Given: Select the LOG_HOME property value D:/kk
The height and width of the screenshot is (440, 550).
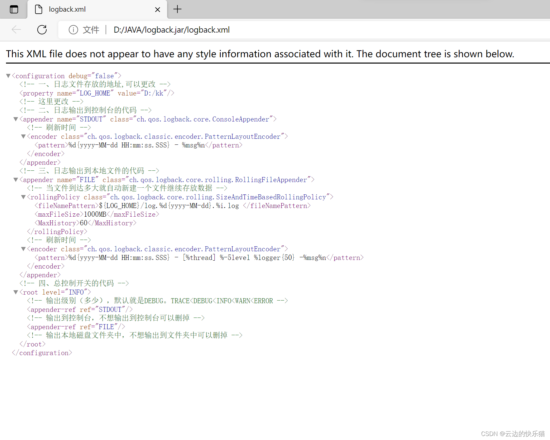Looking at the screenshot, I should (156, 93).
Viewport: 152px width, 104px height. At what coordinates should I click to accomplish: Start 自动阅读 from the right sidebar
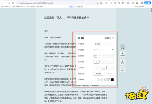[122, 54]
* * * *
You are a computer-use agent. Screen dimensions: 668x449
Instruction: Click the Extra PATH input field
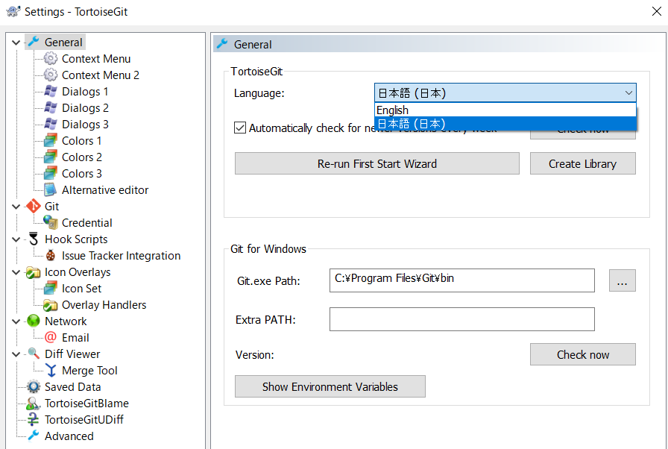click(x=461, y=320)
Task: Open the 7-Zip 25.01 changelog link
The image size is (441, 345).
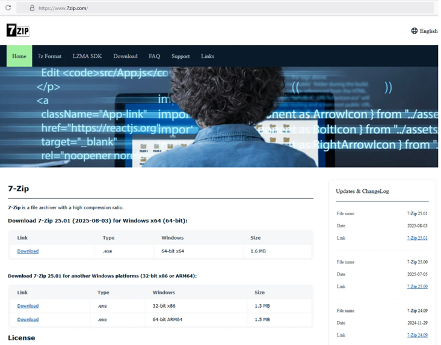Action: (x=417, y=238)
* * * *
> [Problem requirements]: Reproduce everything in the material from the line containing "Task: Open the 7-Zip 25.01 changelog link" down to the line containing "Action: (x=417, y=238)", including both of those lines, and leave the pictures out.

> [Exercise solution]:
Task: Open the 7-Zip 25.01 changelog link
The image size is (441, 345).
Action: (x=417, y=238)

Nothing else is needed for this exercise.